### Information provided
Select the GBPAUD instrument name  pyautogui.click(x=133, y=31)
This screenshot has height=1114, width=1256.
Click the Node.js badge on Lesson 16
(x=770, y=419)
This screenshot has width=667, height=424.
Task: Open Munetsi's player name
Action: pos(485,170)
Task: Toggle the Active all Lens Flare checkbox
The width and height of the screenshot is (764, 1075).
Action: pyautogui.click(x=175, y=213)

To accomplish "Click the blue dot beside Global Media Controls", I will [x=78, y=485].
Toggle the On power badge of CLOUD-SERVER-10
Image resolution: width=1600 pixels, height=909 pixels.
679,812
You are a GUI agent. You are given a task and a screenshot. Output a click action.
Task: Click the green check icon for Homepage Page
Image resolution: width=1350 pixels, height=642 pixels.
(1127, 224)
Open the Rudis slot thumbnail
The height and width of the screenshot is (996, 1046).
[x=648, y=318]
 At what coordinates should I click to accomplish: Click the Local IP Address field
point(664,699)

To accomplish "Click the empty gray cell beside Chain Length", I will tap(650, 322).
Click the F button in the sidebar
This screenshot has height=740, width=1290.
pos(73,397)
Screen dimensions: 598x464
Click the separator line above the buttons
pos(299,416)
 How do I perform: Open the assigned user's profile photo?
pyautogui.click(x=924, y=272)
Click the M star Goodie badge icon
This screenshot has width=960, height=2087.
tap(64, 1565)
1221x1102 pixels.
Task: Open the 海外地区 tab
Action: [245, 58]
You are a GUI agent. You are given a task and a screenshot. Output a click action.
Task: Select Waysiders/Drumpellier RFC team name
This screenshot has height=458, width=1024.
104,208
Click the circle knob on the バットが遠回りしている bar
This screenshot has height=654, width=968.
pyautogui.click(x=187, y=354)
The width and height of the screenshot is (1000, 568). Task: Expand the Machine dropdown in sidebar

### Work to complete
Each line of the data should be transcribed exactly.

### Exercise response
Select the GBPAUD instrument name  pyautogui.click(x=133, y=31)
This screenshot has height=1114, width=1256.
Click the Node.js badge on Lesson 16
(x=770, y=419)
This screenshot has width=667, height=424.
Task: Open Munetsi's player name
Action: pos(485,170)
Task: Toggle the Active all Lens Flare checkbox
The width and height of the screenshot is (764, 1075).
Action: pyautogui.click(x=175, y=213)

To accomplish "Click the blue dot beside Global Media Controls", I will [x=78, y=485].
Toggle the On power badge of CLOUD-SERVER-10
Image resolution: width=1600 pixels, height=909 pixels.
679,812
You are a GUI agent. You are given a task and a screenshot. Output a click action.
Task: Click the green check icon for Homepage Page
Image resolution: width=1350 pixels, height=642 pixels.
(1127, 224)
Open the Rudis slot thumbnail
The height and width of the screenshot is (996, 1046).
[x=648, y=318]
 At what coordinates should I click to accomplish: Click the Local IP Address field
point(664,699)

To accomplish "Click the empty gray cell beside Chain Length", I will tap(650, 322).
Click the F button in the sidebar
This screenshot has height=740, width=1290.
pos(73,397)
Screen dimensions: 598x464
Click the separator line above the buttons
pos(299,416)
 How do I perform: Open the assigned user's profile photo?
pyautogui.click(x=924, y=272)
Click the M star Goodie badge icon
This screenshot has width=960, height=2087.
tap(64, 1565)
1221x1102 pixels.
Task: Open the 海外地区 tab
Action: [245, 58]
You are a GUI agent. You are given a task and a screenshot. Output a click action.
Task: Select Waysiders/Drumpellier RFC team name
This screenshot has height=458, width=1024.
104,208
Click the circle knob on the バットが遠回りしている bar
This screenshot has height=654, width=968.
pyautogui.click(x=187, y=354)
The width and height of the screenshot is (1000, 568). Task: Expand the Machine dropdown in sidebar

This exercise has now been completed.